AUTISTA DI TIR BULGARO SOTTO L’EFFETTO DI COCAINA E CANNABINOIDI PROVOCA INCIDENTE IN A16

AUTISTA DI TIR BULGARO SOTTO L’EFFETTO DI COCAINA E CANNABINOIDI PROVOCA INCIDENTE IN A16

23 Maggio 2018 0 Di Michela Attanasio

Alle ore 13,00 circa di ieri, il conducente di un autoarticolato con targa bulgara, al km. 97+650 dell’autostrada A16 Napoli – Canosa in direzione Napoli, perdeva il controllo del mezzo e, dopo aver impattato contro il muro di contenimento, si poneva di traverso all’asse stradale andando a collidere contro la barriera “new jersey” centrale che si spostava nella carreggiata opposta. A seguito di ciò invadeva la corsia di sorpasso in direzione Bari dove, fortunatamente, non sopraggiungeva altro veicolo. Sul posto  interveniva il comandante ed il personale della Sottosezione della Polizia Stradale di Grottaminarda per i rilievi e gli accertamenti del caso. Sopraggiungevano, altresì, personale della società Autostrade per l’Italia, i vigili del fuoco ed ambulanza del 118 per prestare le cure mediche necessarie all’autista del mezzo, poi trasportato presso il nosocomio di Ariano Irpino (AV), dove risultava guaribile in giorni trenta s.c.

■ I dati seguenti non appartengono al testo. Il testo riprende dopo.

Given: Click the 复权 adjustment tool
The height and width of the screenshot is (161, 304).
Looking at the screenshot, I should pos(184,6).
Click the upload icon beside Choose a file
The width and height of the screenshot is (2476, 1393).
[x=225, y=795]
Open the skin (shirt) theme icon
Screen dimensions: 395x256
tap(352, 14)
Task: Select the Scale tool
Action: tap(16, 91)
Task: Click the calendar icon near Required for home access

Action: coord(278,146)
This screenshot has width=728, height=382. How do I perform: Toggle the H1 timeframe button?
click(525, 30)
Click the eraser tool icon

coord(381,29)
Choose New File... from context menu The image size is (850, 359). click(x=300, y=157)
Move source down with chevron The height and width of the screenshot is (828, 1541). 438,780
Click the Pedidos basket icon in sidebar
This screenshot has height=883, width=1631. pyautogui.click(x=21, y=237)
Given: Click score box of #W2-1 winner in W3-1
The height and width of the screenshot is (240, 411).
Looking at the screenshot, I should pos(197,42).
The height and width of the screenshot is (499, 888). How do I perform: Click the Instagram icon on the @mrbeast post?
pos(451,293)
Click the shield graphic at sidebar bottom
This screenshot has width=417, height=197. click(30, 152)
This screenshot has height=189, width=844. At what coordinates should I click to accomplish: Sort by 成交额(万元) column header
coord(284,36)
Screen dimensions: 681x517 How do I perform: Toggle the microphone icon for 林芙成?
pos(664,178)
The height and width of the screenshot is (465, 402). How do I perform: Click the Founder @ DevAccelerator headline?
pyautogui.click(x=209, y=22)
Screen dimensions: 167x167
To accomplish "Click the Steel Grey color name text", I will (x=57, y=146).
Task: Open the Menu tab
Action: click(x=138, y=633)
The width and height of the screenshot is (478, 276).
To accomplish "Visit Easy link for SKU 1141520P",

La carreggiata in direzione Napoli veniva inibita al traffico dal casello di Candela al casello di Grottaminarda per circa tre ore, mentre in direzione Bari si circolava sulla sola corsia di marcia. Alla fine delle operazioni di sgombero e pulizia del manto stradale, abbondantemente cosparso dal carico del mezzo pesante, consistente in circa centocinquanta quintali di materiale ittico, l’autostrada veniva riaperta al traffico. Il conducente nell’immediatezza veniva sanzionato ai sensi dell’art. 141/ 2-11 per la perdita controllo del mezzo. Nella tarda serata di ieri pervenivano gli esiti degli accertamenti tossicologici richiesti a carico del citato autista, un cittadino di nazionalità bulgara di anni 31 e, in tale circostanza, si prendeva cognizione che lo stesso risultava essere positivo ai cannabinoidi ed alla cocaina. Per tale ragione  gli veniva ritirata la patente di guida e veniva deferito all’autorità giudiziaria competente per il reato di Guida sotto l’effetto di sostanze stupefacenti, previsto dall’art. 187 del codice della strada. L’autoarticolato veniva sottoposto a sequestro.